Without RR you can do about 10 layers pedal up + 10 pedal down.


----------



## Geomir (Oct 29, 2020)

Ashermusic said:


> A cracked bridge? Someone wants samples of a damaged piano?
> 
> Probably.




Does this reply your question?


----------



## sostenuto (Oct 29, 2020)

As usual .... halfway thru Homay's audio track and purchased. Installed _ enjoying !


----------



## Paul Cardon (Oct 29, 2020)

Definitely a characteristic little piano. Feels like I'm sittin' and noodlin' in my grandmamee's livin' room.


----------



## Ian Dorsch (Oct 29, 2020)

Paul Cardon said:


> Definitely a characteristic little piano. Feels like I'm sittin' and noodlin' in my grandmamee's livin' room.



That is some tasty playing.


----------



## Ashermusic (Oct 29, 2020)

Paul Cardon said:


> Definitely a characteristic little piano. Feels like I'm sittin' and noodlin' in my grandmamee's livin' room.




i grew up playing an old upright.
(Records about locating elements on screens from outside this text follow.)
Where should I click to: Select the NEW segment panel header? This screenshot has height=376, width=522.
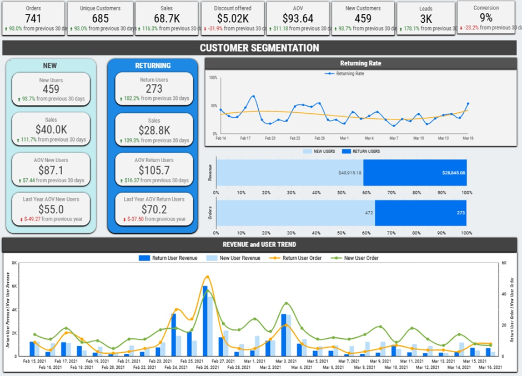(x=50, y=66)
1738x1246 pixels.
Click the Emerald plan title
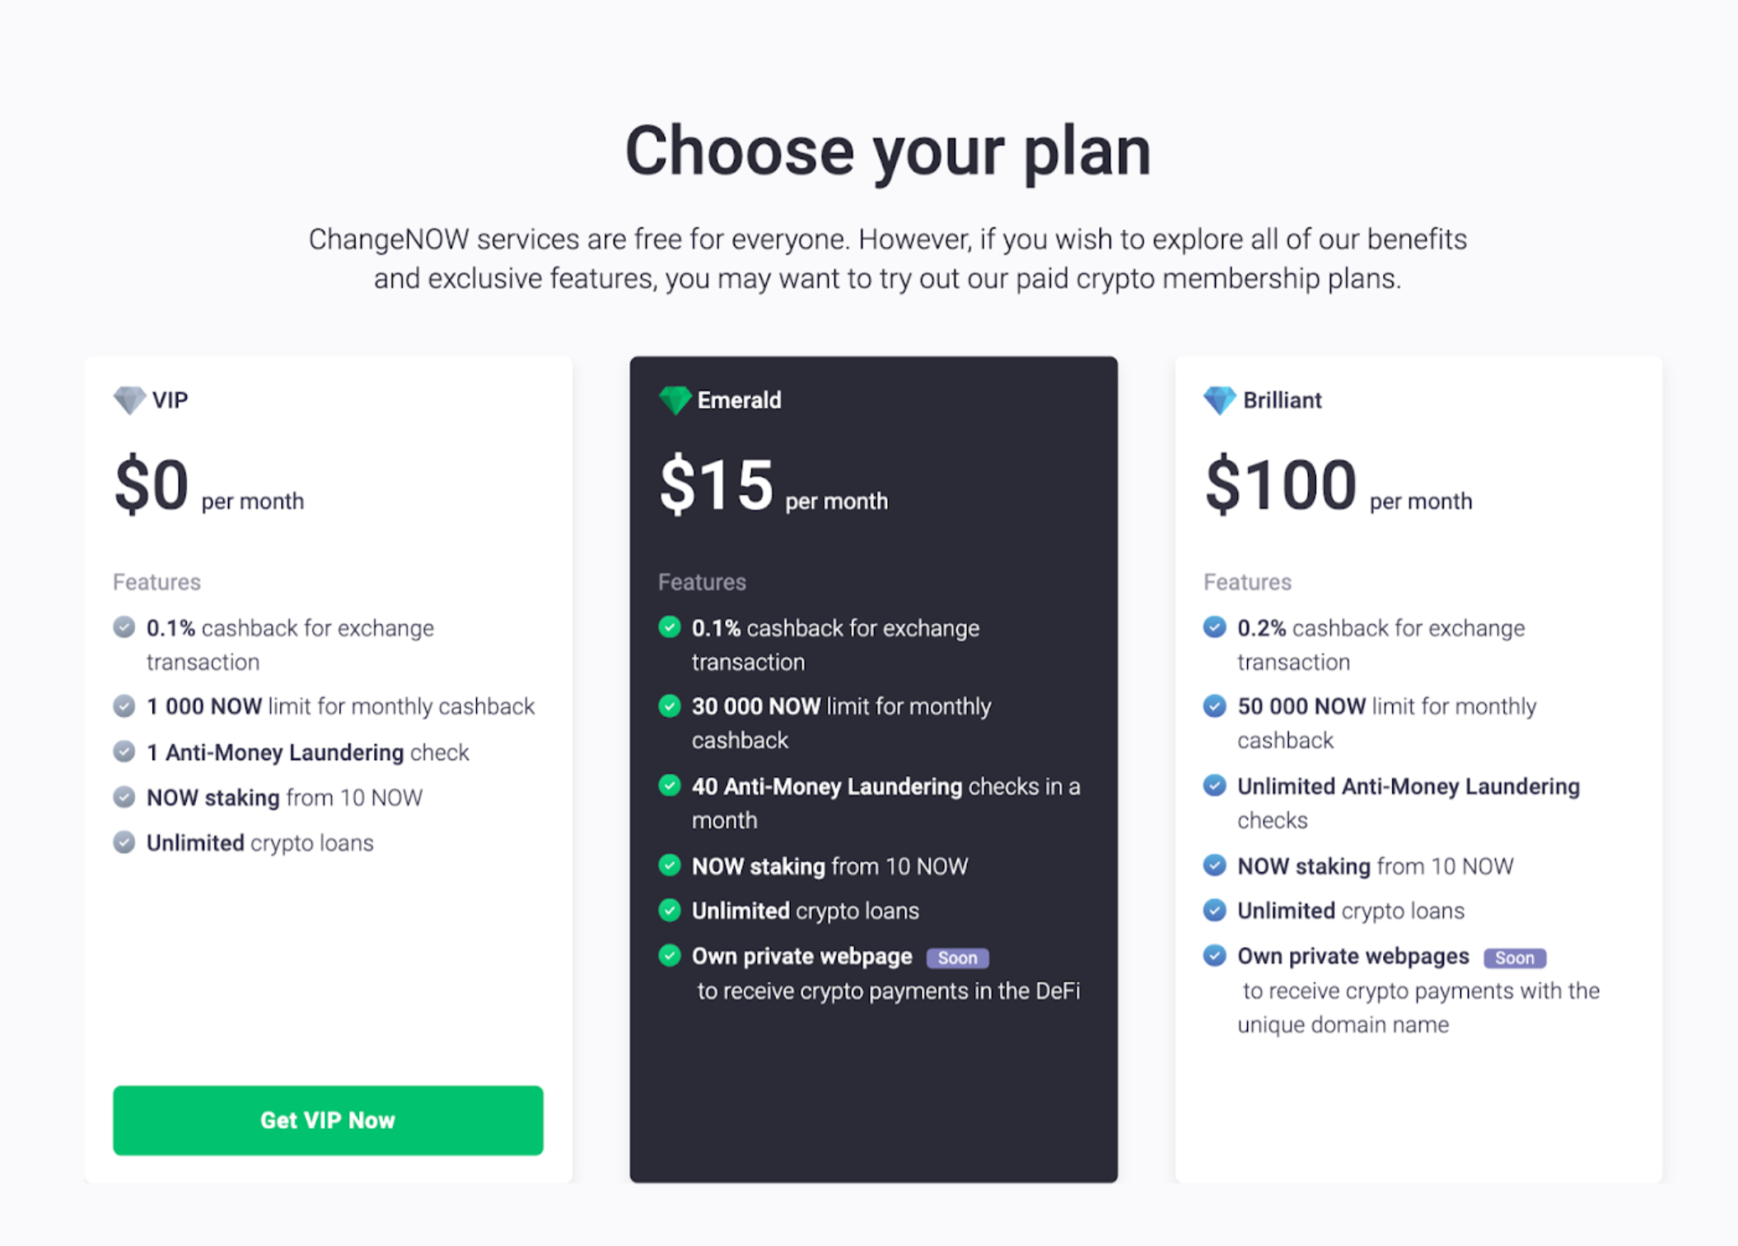click(x=739, y=400)
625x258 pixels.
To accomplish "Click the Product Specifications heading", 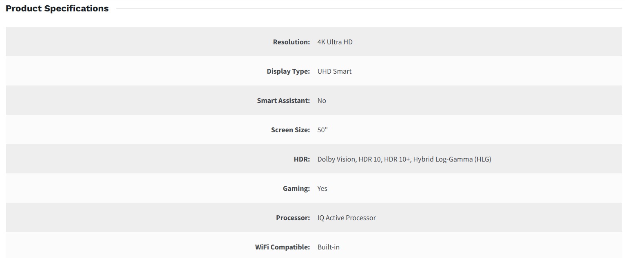I will tap(57, 9).
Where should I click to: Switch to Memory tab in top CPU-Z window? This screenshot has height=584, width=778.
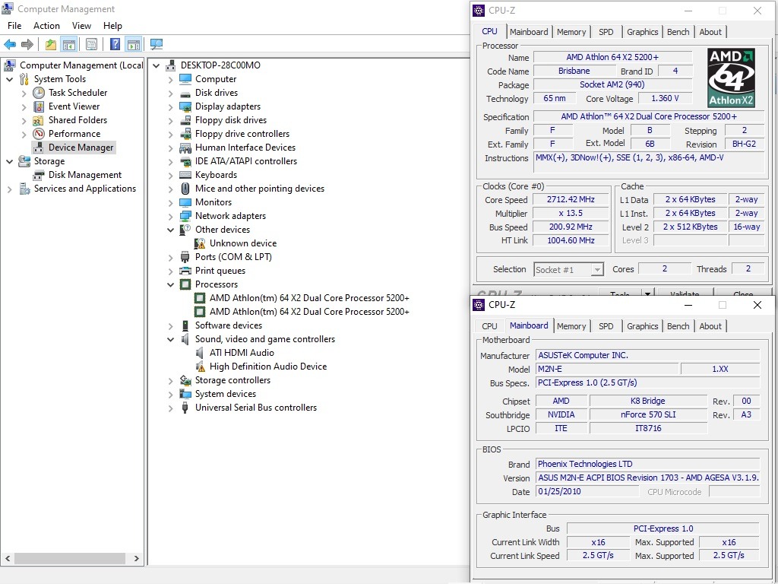(x=571, y=32)
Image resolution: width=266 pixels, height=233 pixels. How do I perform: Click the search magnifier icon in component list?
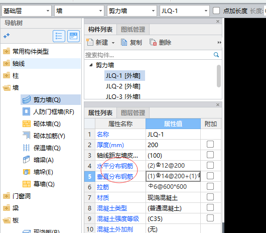coord(216,55)
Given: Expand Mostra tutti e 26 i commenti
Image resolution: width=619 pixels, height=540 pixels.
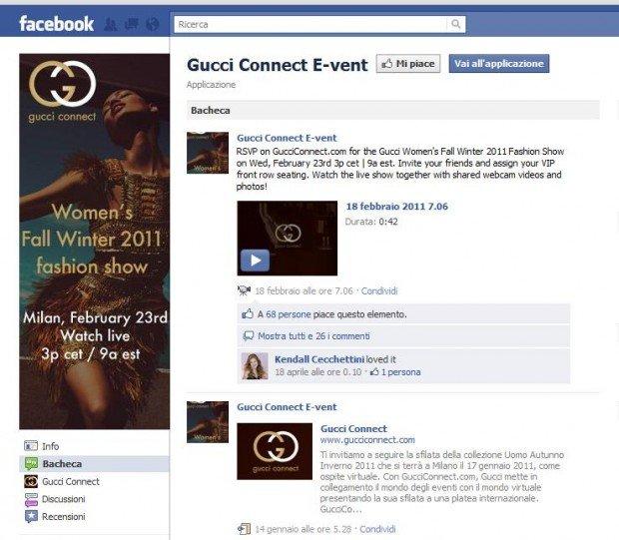Looking at the screenshot, I should click(313, 336).
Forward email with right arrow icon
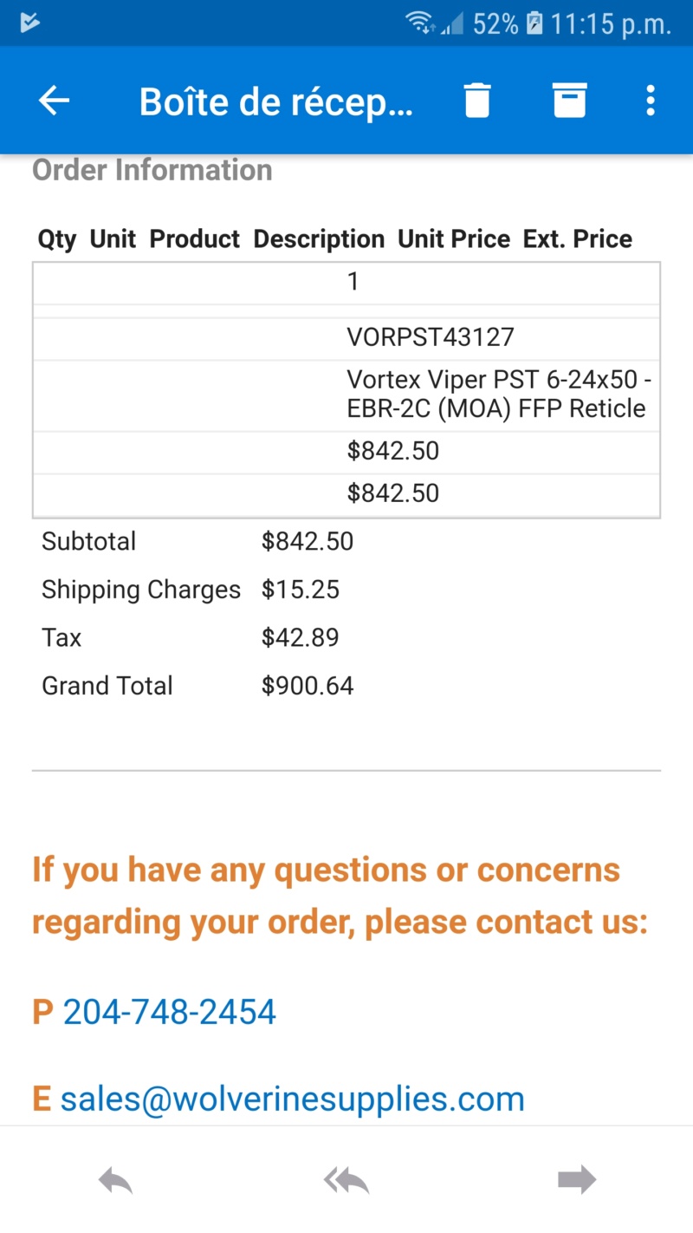 click(x=577, y=1179)
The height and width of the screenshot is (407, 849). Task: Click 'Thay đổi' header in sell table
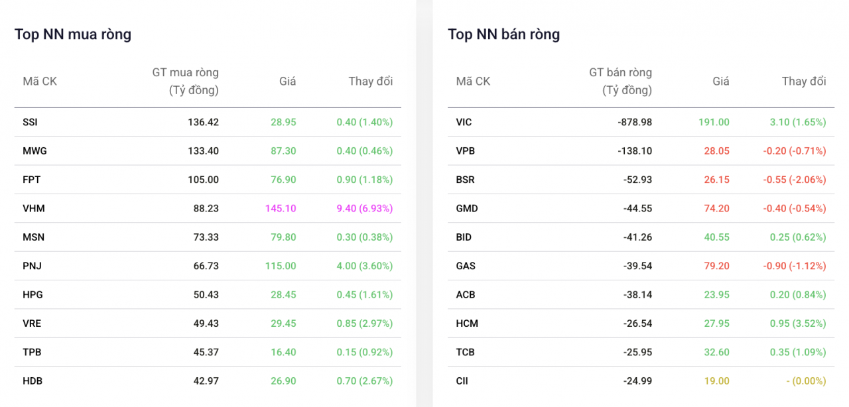(x=803, y=82)
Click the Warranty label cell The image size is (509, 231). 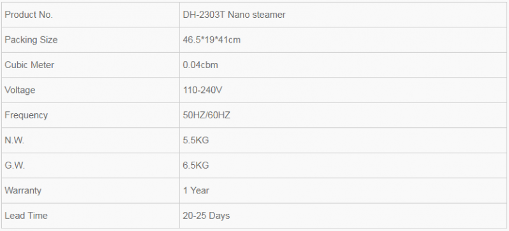[x=90, y=190]
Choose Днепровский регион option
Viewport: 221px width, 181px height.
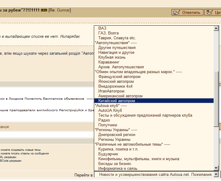[x=117, y=134]
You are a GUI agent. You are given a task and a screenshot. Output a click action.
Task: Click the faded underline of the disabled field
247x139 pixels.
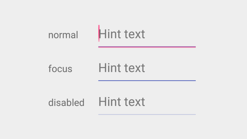coord(147,115)
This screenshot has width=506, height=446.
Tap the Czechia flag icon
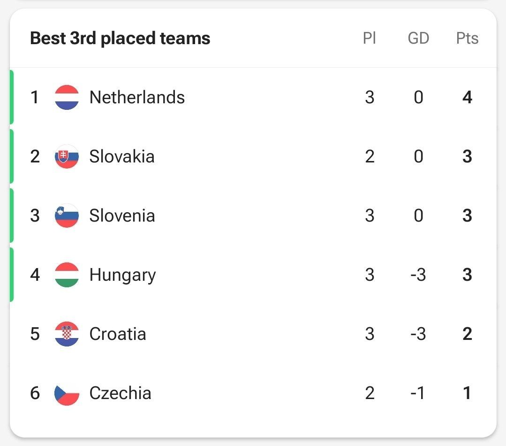click(67, 393)
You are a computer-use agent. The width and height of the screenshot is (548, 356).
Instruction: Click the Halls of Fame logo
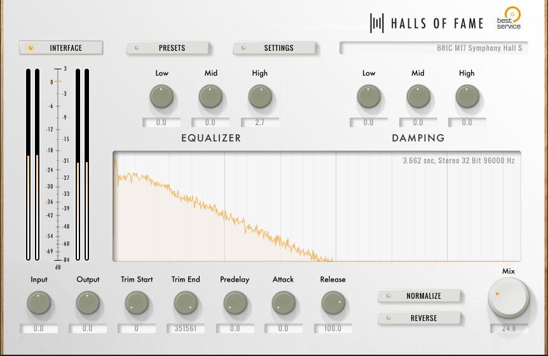pyautogui.click(x=427, y=24)
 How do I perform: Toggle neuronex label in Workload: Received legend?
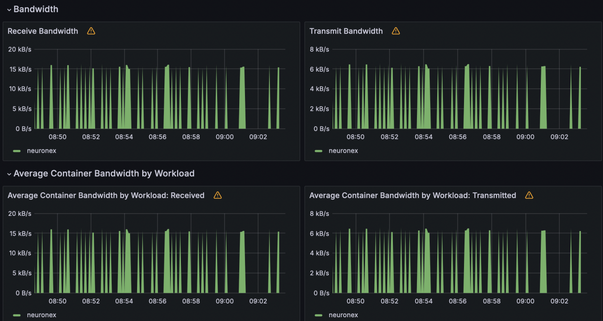pyautogui.click(x=41, y=315)
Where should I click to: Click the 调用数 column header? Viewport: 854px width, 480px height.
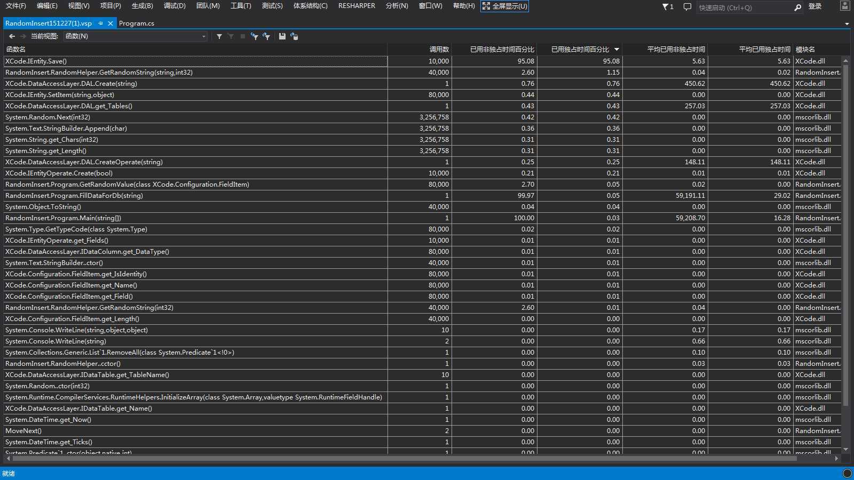pyautogui.click(x=439, y=49)
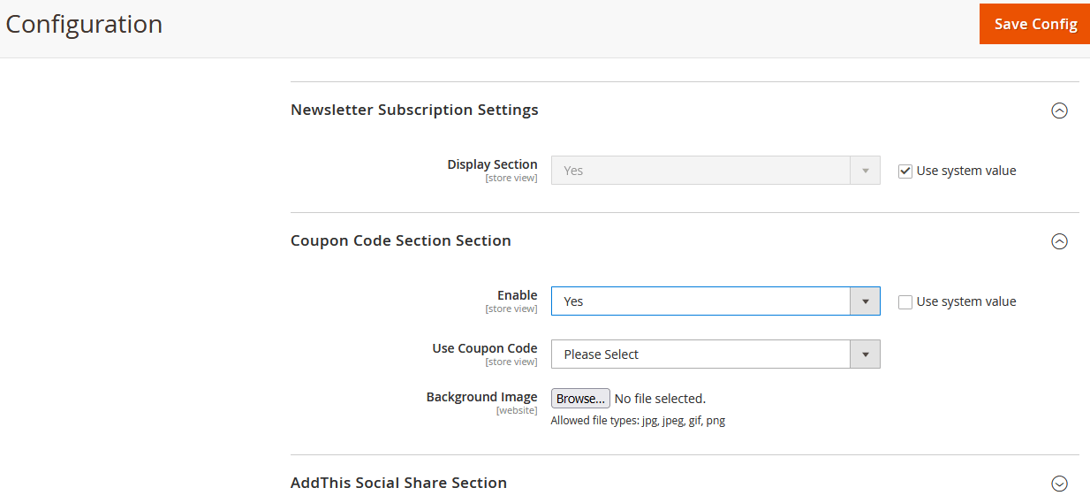Click 'Use system value' label beside Enable
1090x503 pixels.
965,301
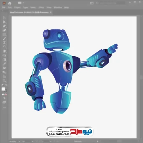Open the File menu
Image resolution: width=143 pixels, height=143 pixels.
[x=4, y=8]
I feel no nostalgia for it.


----------



## filipjonathan (Oct 29, 2020)

axb312 said:


> How many dynamic layers and RRs please?


Did we find this out??


----------



## Paul Cardon (Oct 29, 2020)

axb312 said:


> How many dynamic layers and RRs please?





filipjonathan said:


> Did we find this out??





Hendrixon said:


> At 7.5GB?
> Without RR you can do about 10 layers pedal up + 10 pedal down.



Looking at the samples folder, it seems like it's about 10-12 dynamics for the regular, 4 dynamics for the much gentler felt. Both have pedal up and down.

And there's definitely RRs of some sort, but don't know if it's real or borrowed. Doesn't sound like there's tone changes between RRs so might be real. It is a wonky little piano, so you shouldn't expect masterful consistency, but for me, it feels quite nice to play.


----------



## filipjonathan (Oct 29, 2020)

Paul Cardon said:


> Looking at the samples folder, it seems like it's about 10-12 dynamics for the regular, 4 dynamics for the much gentler felt.
> 
> And there's definitely RRs of some sort, but don't know if it's real or borrowed. Doesn't sound like there's tone changes between RRs so might be real. It is a wonky little piano, so you shouldn't expect masterful consistency, but for me, it feels quite nice to play.


Thanks you! I actually prefer quirky pianos, got a lot of the clean ones already.


----------



## CGR (Oct 29, 2020)

Paul Cardon said:


> Definitely a characteristic little piano. Feels like I'm sittin' and noodlin' in my grandmamee's livin' room.



Great stuff


----------



## Paul Cardon (Oct 29, 2020)

filipjonathan said:


> Thanks you! I actually prefer quirky pianos, got a lot of the clean ones already.


100% agree.

Adam Monroe's Honky Tonk Piano has been in my toolbelt for years, but it's a bit "much" compared to this one. This sits a bit more in the middle; less "saloon", more "home-y".


----------



## ism (Oct 29, 2020)

sostenuto said:


> As usual .... halfway thru Homay's audio track and purchased. Installed enjoying !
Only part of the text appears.